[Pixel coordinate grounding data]
________________________________________

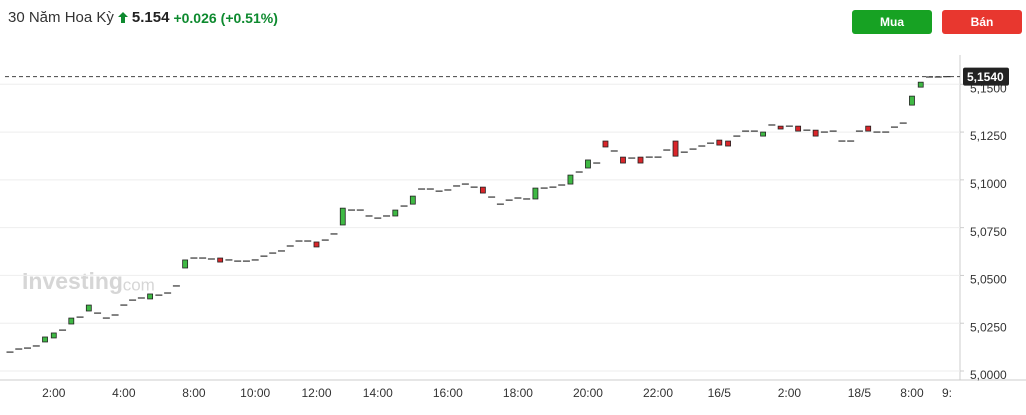  Describe the element at coordinates (122, 18) in the screenshot. I see `up-arrow` at that location.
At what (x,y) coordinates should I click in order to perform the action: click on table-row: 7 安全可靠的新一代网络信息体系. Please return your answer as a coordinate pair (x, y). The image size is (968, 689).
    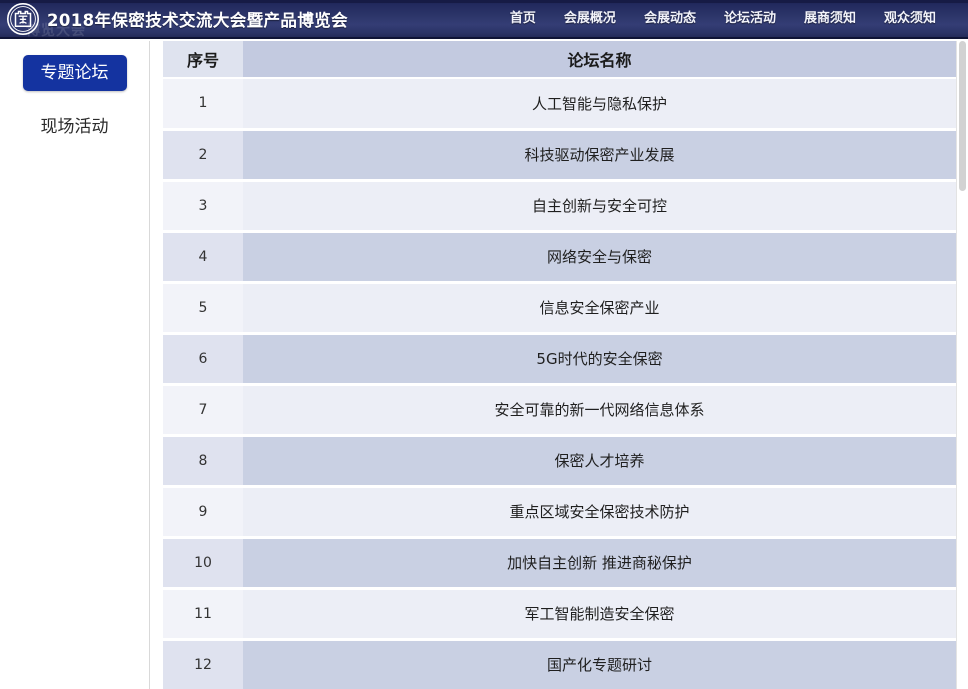
    Looking at the image, I should click on (560, 410).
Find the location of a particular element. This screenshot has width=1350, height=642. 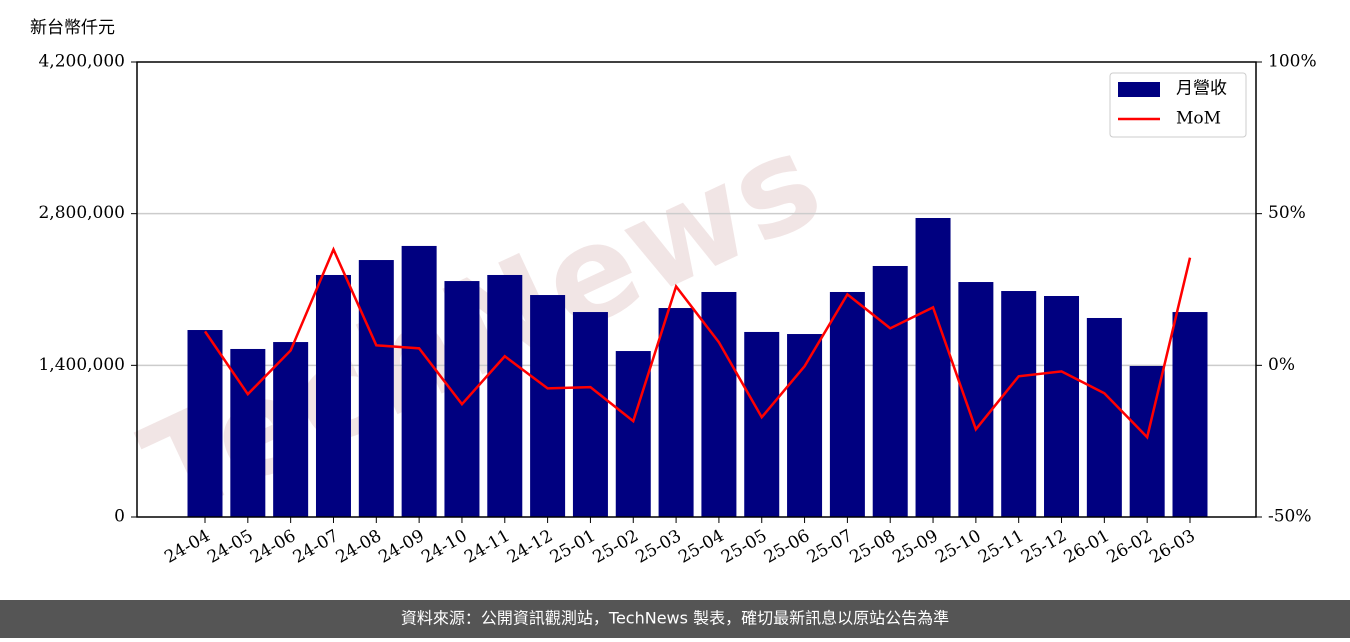

y-tick-label: 0 is located at coordinates (120, 517).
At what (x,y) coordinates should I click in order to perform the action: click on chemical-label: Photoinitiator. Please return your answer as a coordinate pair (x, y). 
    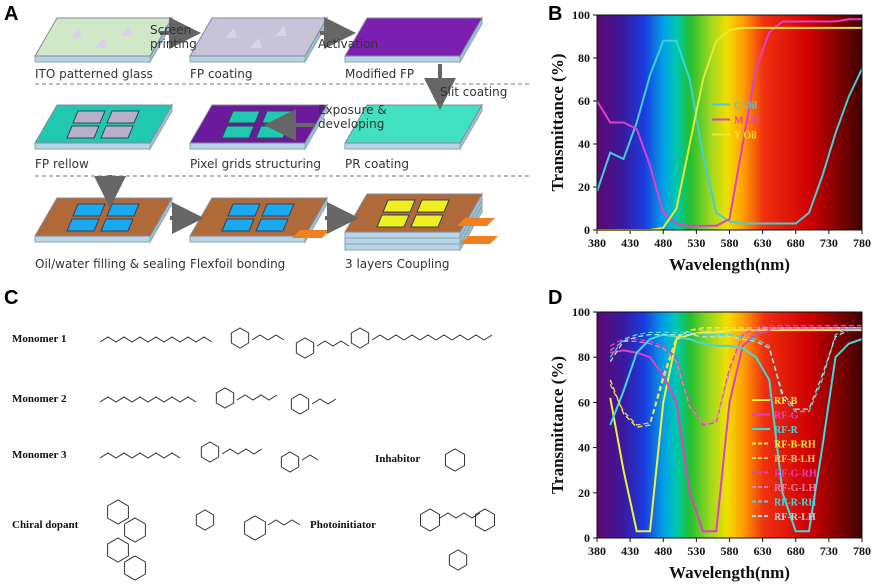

________________________________________

Reproduce all of the data above word for word, leaving out the pictures.

[Output]:
  Describe the element at coordinates (122, 18) in the screenshot. I see `up-arrow` at that location.
At what (x,y) coordinates should I click in order to perform the action: click on table-row: 7 安全可靠的新一代网络信息体系. Please return your answer as a coordinate pair (x, y). The image size is (968, 689).
    Looking at the image, I should click on (560, 410).
Find the location of a particular element. This screenshot has width=1350, height=642. 

y-tick-label: 0 is located at coordinates (120, 517).
At what (x,y) coordinates should I click in order to perform the action: click on chemical-label: Photoinitiator. Please return your answer as a coordinate pair (x, y). 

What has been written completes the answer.